Today Liberty Interactive Corporation (the “ Company”), completed a previously announced transaction whereby it recapitalized its common stock into two tracking stocks, the Liberty Interactive tracking stock and the Liberty Ventures tracking stock (the “ recapitalization”). Immediately following the recapitalization, the Company distributed, by means of a dividend (the “ distribution”), to holders of its Series A Liberty Interactive common stock and Series B Liberty Interactive common stock as of 5:00 p.m. New York City time on August 9, 2012 (the “ distribution record date”) (i) shares of its newly created Series A and Series B Liberty Ventures common stock and (ii) transferable subscription rights to purchase shares of Series A Liberty Ventures common stock (each such right, a “ Series A Right”) in a rights offering to follow the distribution.
In the distribution, (i) each holder of the Company’s Series A Liberty Interactive common stock received (a) 0.05 of a share of Series A Liberty Ventures common stock for each share of Series A Liberty Interactive common stock held by them as of the distribution record date and (b) 1/3 of a Series A Right for each share of Series A Liberty Ventures common stock received by such holder in the distribution, and (ii) each holder of the Company’s Series B Liberty Interactive common stock as of the distribution record date received (a) 0.05 of a share of Series B Liberty Ventures common stock for each share of Series B Liberty Interactive common stock held by them as of the distribution record date and (b) 1/3 of a Series A Right for each share of Series B Liberty Ventures common stock received by such holder in the distribution. Cash will be issued in lieu of fractional shares of Liberty Ventures common stock, and fractional Series A Rights were rounded up to the nearest whole right. No rights to purchase shares of Series B Liberty Ventures common stock were issued in the distribution.
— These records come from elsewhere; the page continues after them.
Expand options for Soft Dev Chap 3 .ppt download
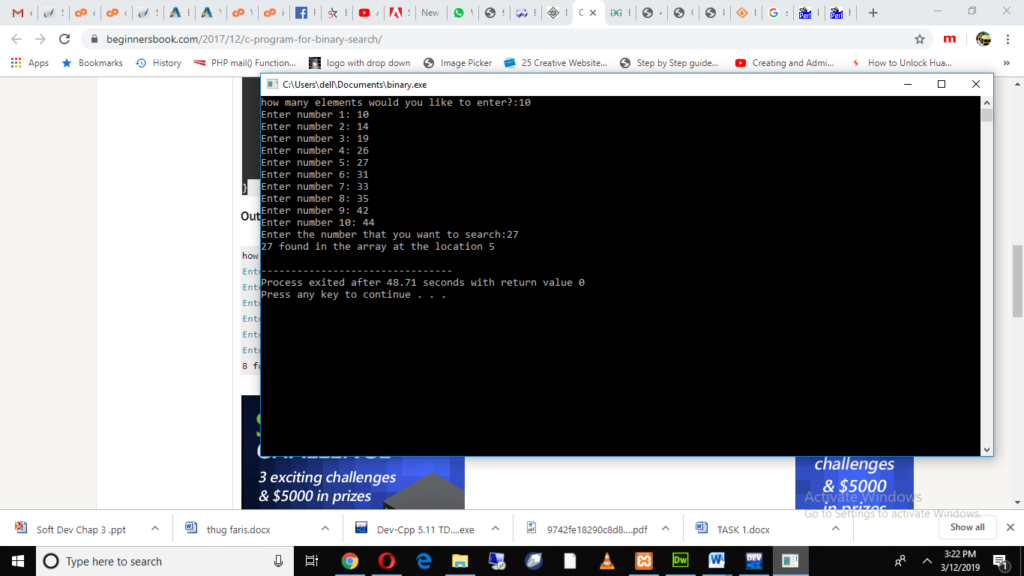This screenshot has height=576, width=1024. click(155, 528)
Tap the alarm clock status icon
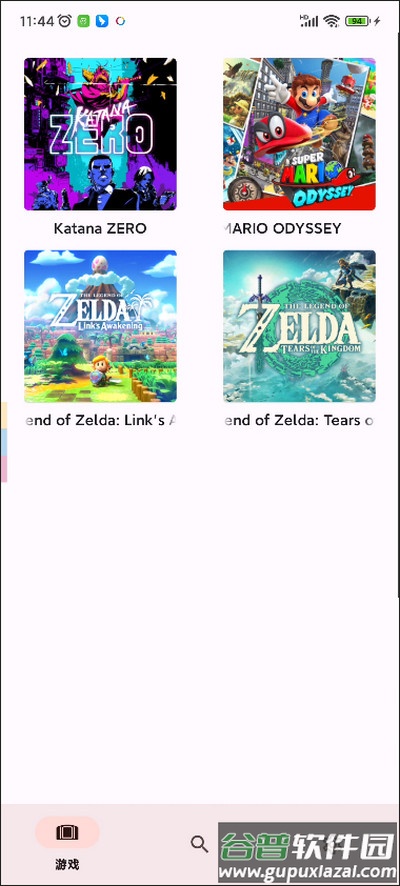Image resolution: width=400 pixels, height=886 pixels. pyautogui.click(x=65, y=21)
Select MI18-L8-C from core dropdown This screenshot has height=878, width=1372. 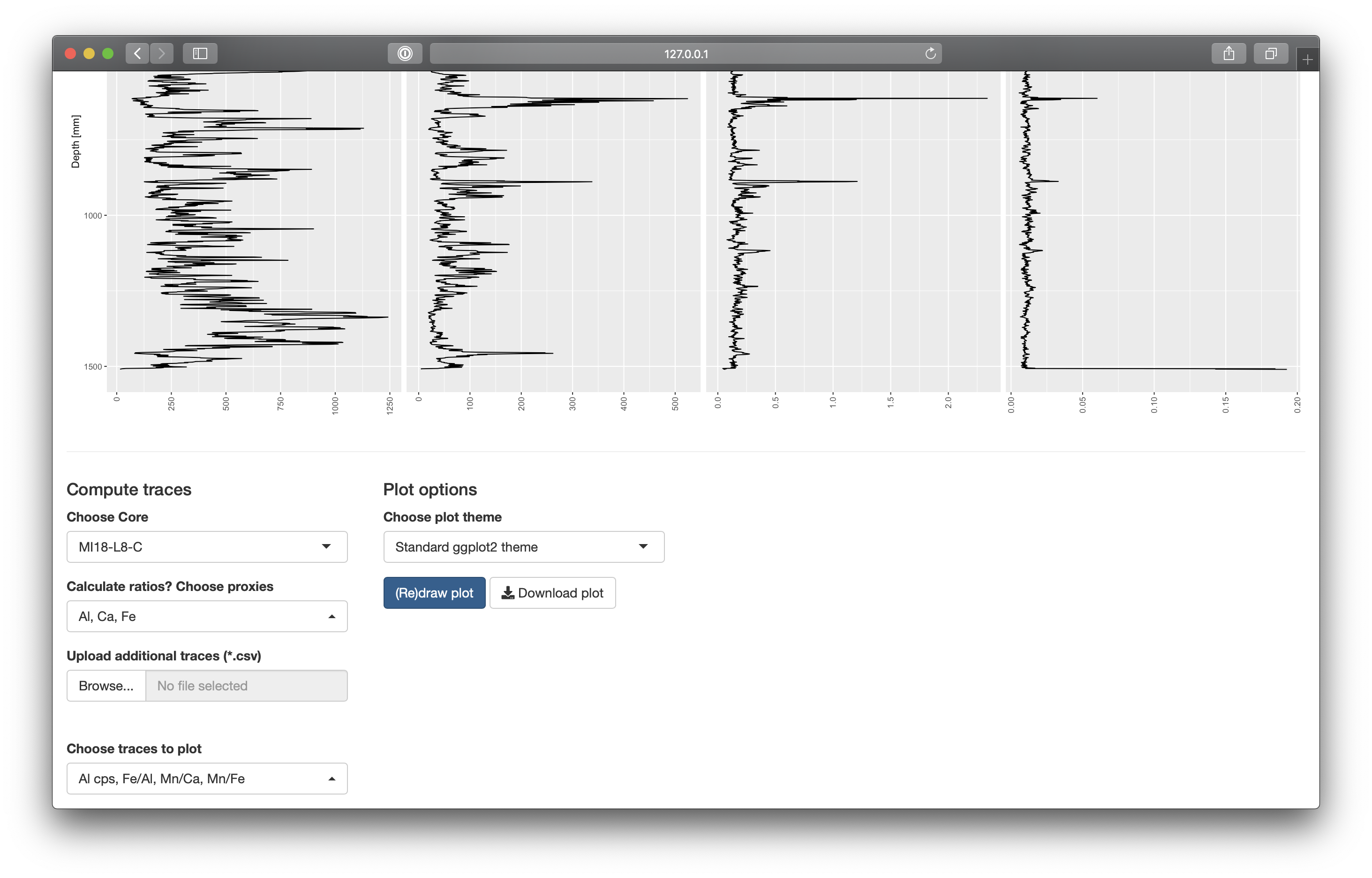click(x=206, y=547)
The Company anticipates that the rights offering will commence once the per share subscription price of the Series A Rights has been determined and announced, as described in more detail in the proxy statement/prospectus contained in Amendment No. 3 to the Company’s Registration Statement on Form S-4, as filed with the Securities and Exchange Commission on June 29, 2012, relating to the recapitalization, distribution and the rights offering (the “ Form S-4”).
The assets and liabilities attributed to each tracking stock group in connection with the recapitalization did not change materially from those amounts disclosed and discussed in the Form S-4, with the exception of the amount of anticipated outstanding principal under the QVC Bank Credit Facilities. The Company previously disclosed an expected range of outstanding principal at the time of the recapitalization of $1.1 billion to $1.3 billion based on estimated cash balances at QVC, Inc. and outstanding principal on the date the Form S-4 was filed. The Company notes that due to higher than expected cash balances at QVC as of the date of the recapitalization, the outstanding principal under the QVC Bank Credit Facilities was less than $900 million on the date of the recapitalization. The Company cannot make any assurances that the balance of the QVC Bank Credit Facilities will remain constant. The balance of the QVC Bank Credit Facilities fluctuates based on management’s understanding and estimation of cash needs or surplus in any given period.